In many grammars, the syntax (formal structure) and semantics (meaning) are strongly interlinked in so far as the meaning of a complete sentence is in part determined (according to the so-called 'rule-to-rule hypothesis') by the manner in which its constituent words and phrases are syntactically related. We discuss this further in a later part of this tutorial. For the present, we wish merely to stress the fact that every well-formed sentence in a natural language has a formal syntactic structure, and that we can unambiguously describe that structure irrespective of whatever meanings it may be used to convey. We need, that is, to be able to specify all the possible forms of acceptable sentences in the English language (or at least, in the subset of English which we expect our system to handle), and to do so in a manner that enables us to write computer programs which, given strings of words as input, will distinguish between those that we feel as native speakers to be grammatical sentences in English and those that are not.
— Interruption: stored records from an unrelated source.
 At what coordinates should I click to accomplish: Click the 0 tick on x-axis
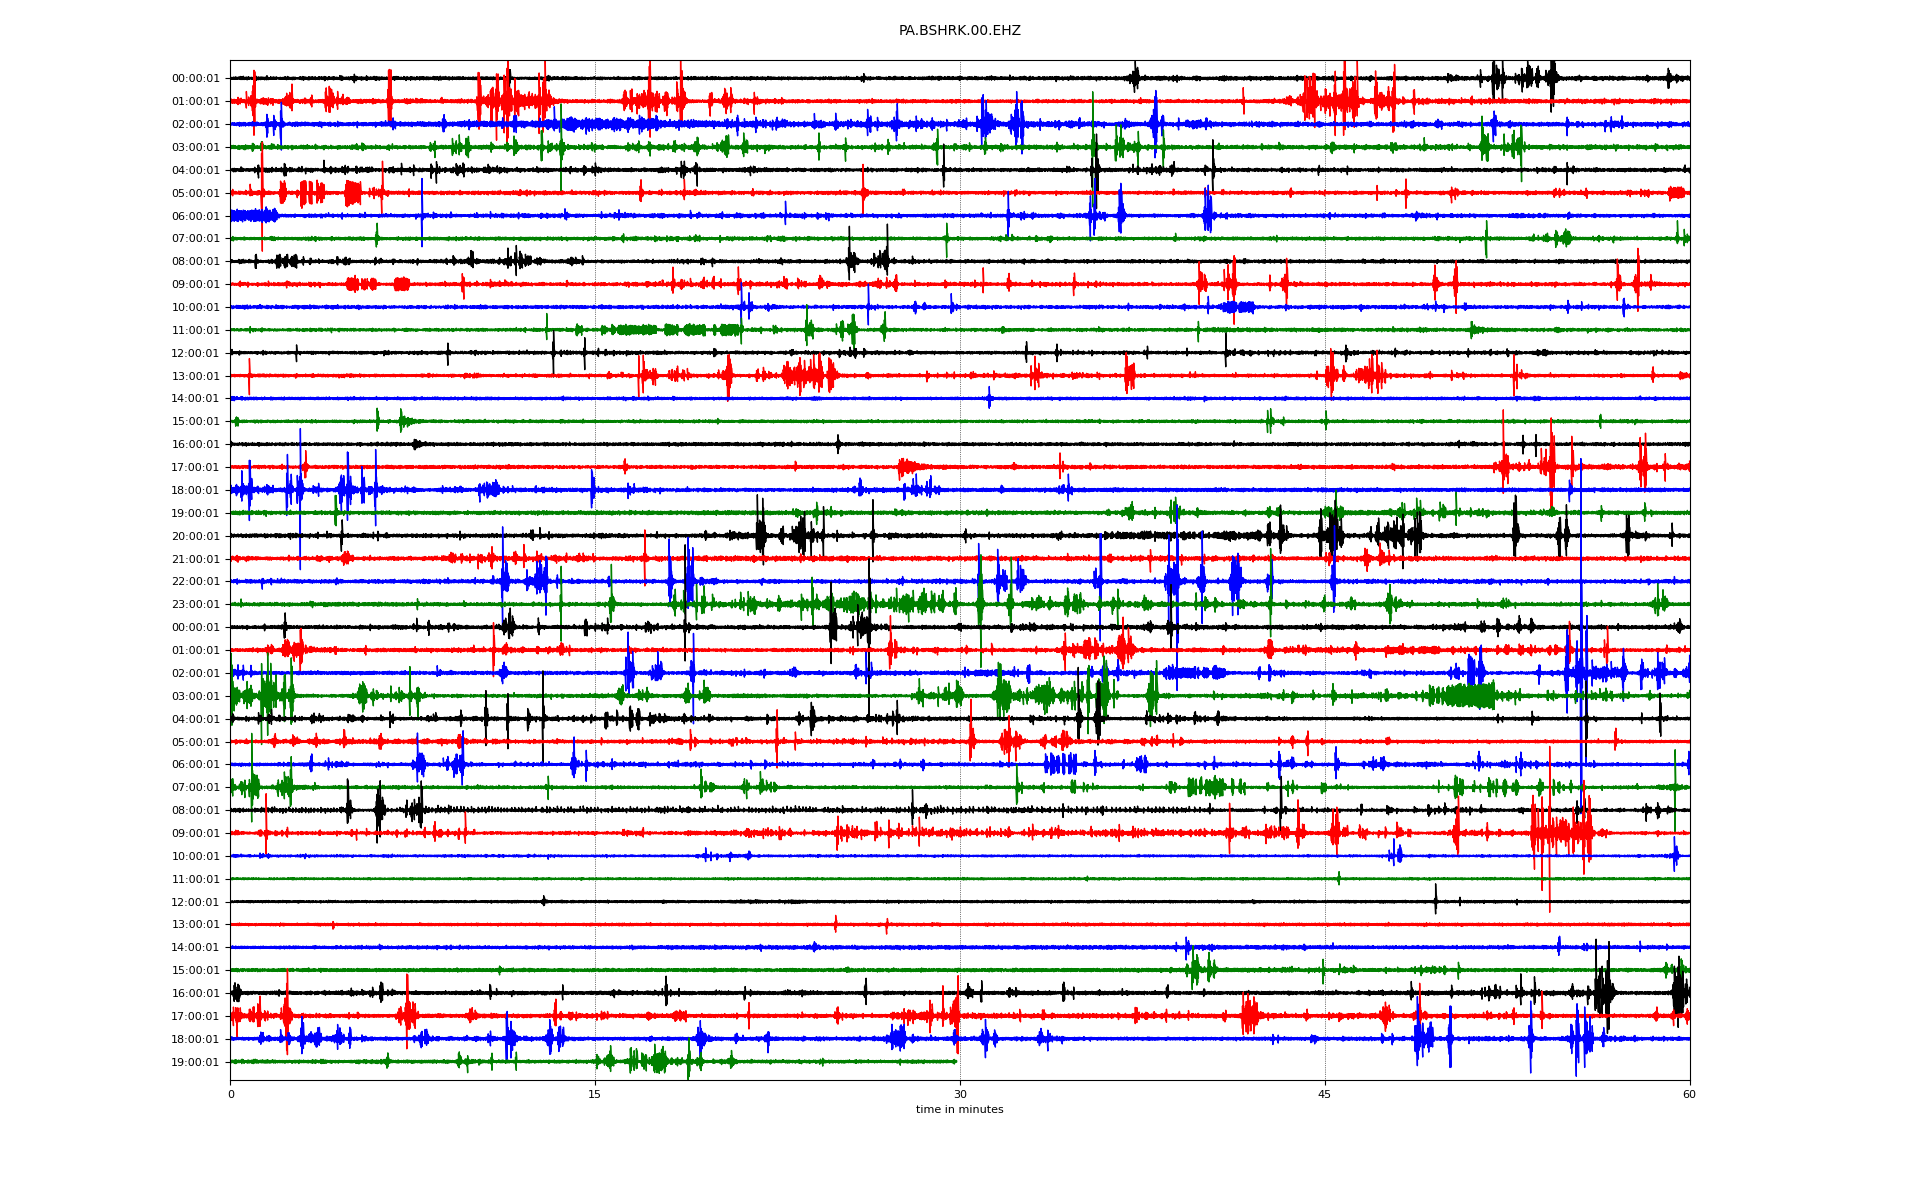pos(231,1094)

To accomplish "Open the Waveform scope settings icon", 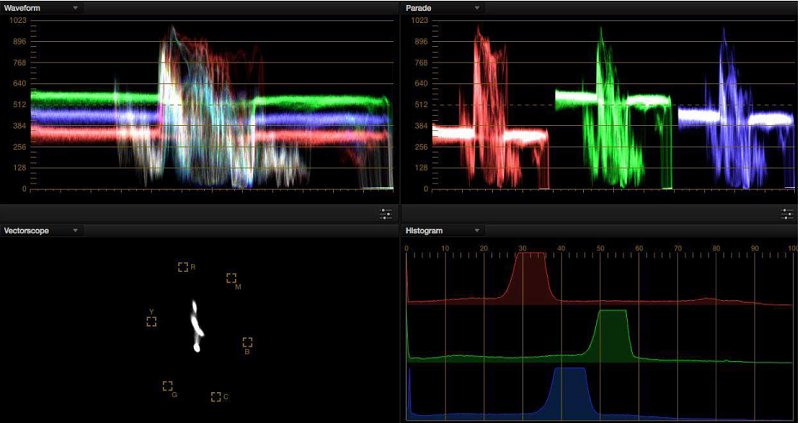I will click(386, 214).
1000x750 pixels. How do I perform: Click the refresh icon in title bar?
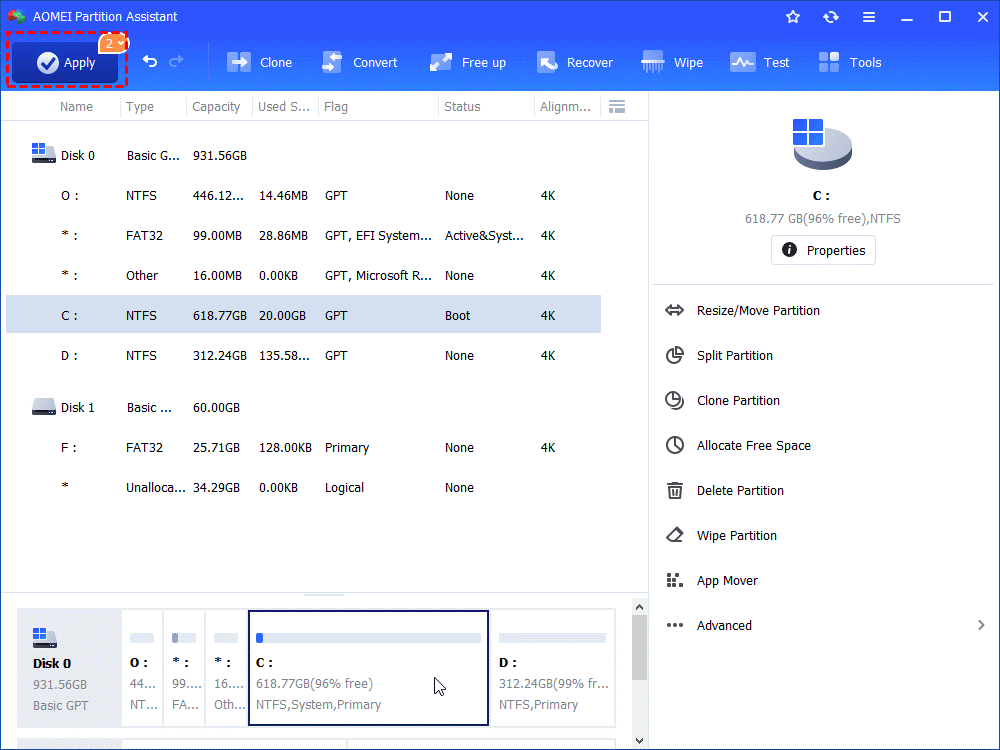[x=831, y=17]
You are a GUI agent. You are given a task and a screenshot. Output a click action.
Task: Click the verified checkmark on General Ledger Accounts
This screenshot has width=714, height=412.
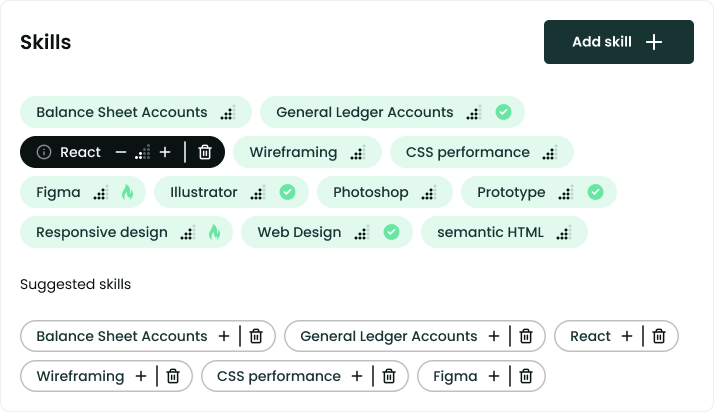coord(503,112)
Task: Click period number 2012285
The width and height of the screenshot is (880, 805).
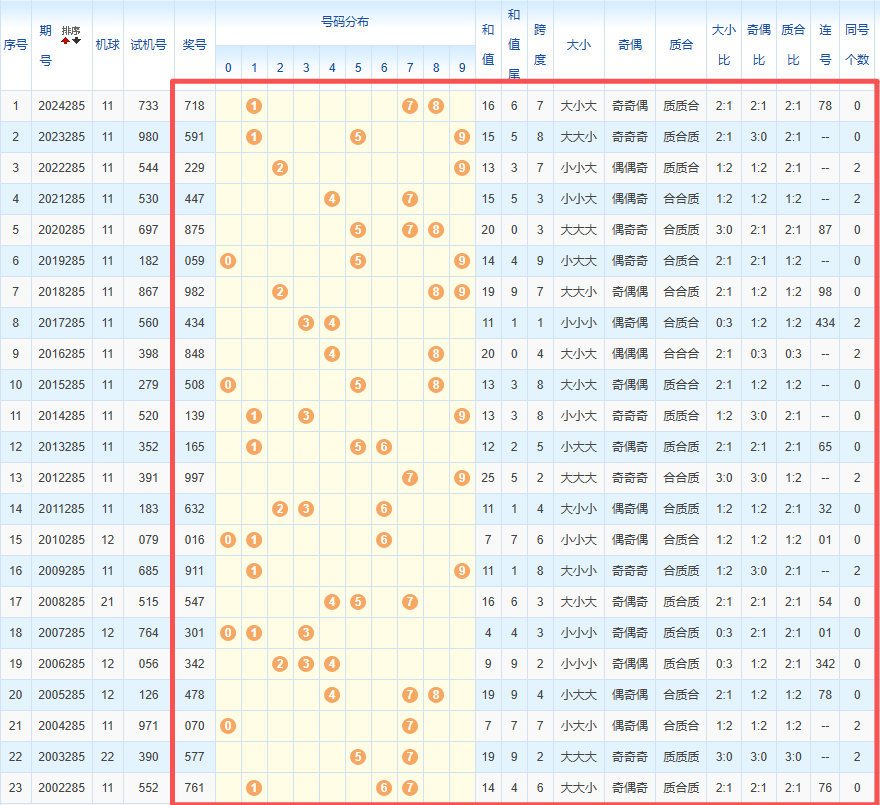Action: 62,477
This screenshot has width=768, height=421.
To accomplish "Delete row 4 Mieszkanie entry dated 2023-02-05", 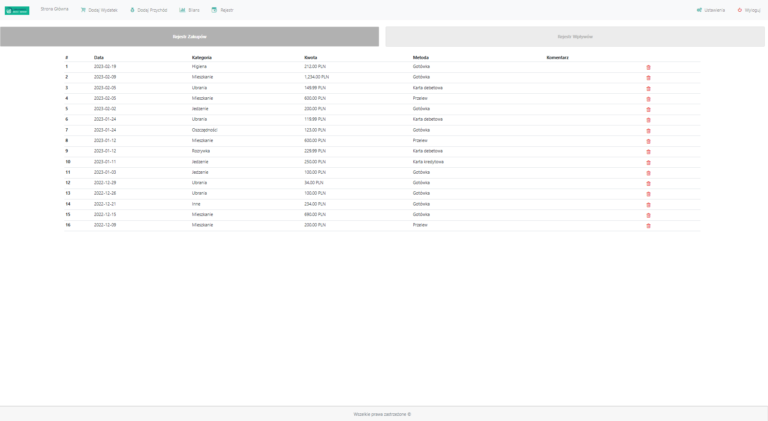I will coord(648,99).
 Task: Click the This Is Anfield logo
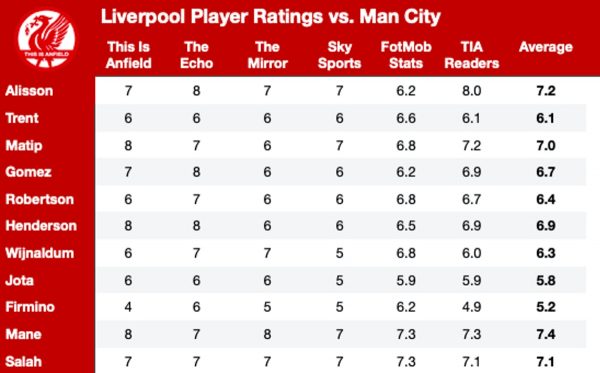click(x=46, y=39)
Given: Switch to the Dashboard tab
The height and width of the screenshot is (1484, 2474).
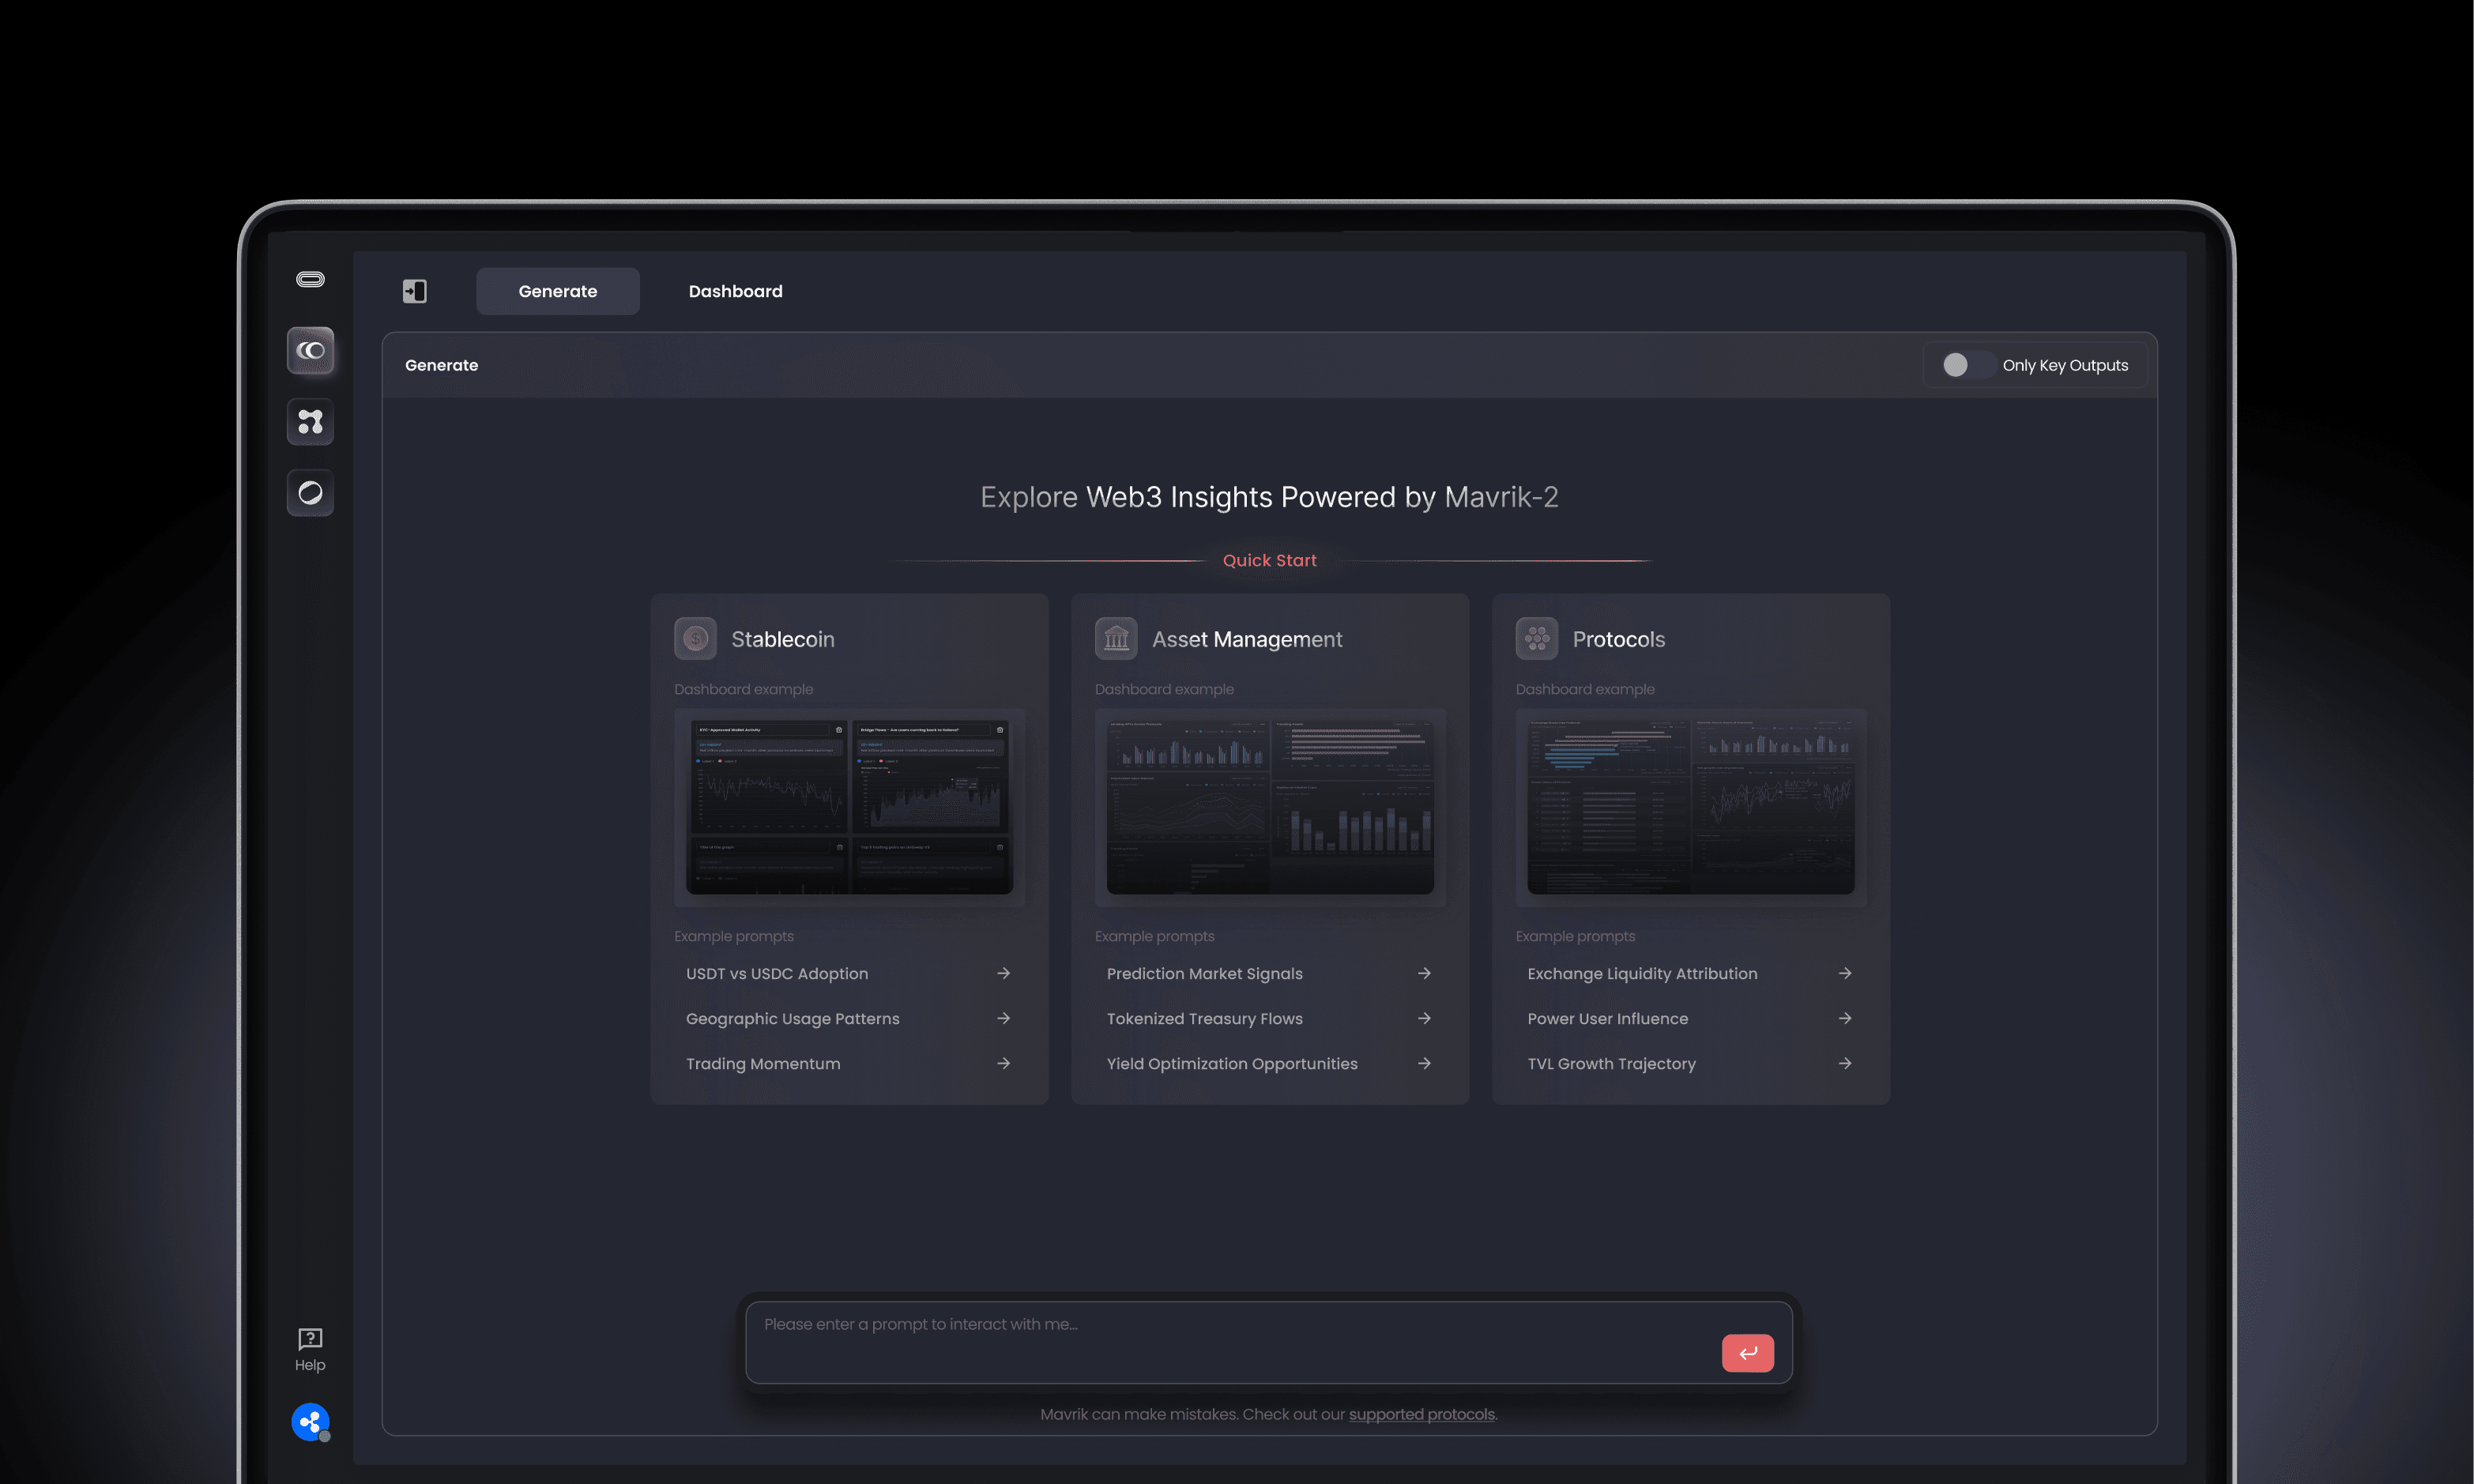Looking at the screenshot, I should click(x=735, y=291).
There are two strong motivations for this: in the first place, such a program would capture our intuitions as speakers of English about the formal structure of English sentences. We will want our program to be able to distinguish, for example, between novel but perfectly grammatical strings such as those in (1) and non-sentences of the kind exemplified in (2):

a. All stuffed grey elephants are moderately inflammable.
b. There are no such things as triangular virtues.
a. *Inflammable all grey moderately elephants stuffed are.
b. *There are are are are as as virtues.

(Note the asterisk in front of the sentences in (2). It is conventional to indicate that a string is ill-formed by prefixing a "*", and such strings are often called 'starred' sentences'.)

Task. From your own informal knowledge of English grammar, try and describe what makes the strings of words in (2) ungrammatical. Now try and say (and this is more difficult) what makes those in (1) grammatical.

Although I am referring to 'English' throughout, the principles described throughout this tutorial of course apply to any natural language.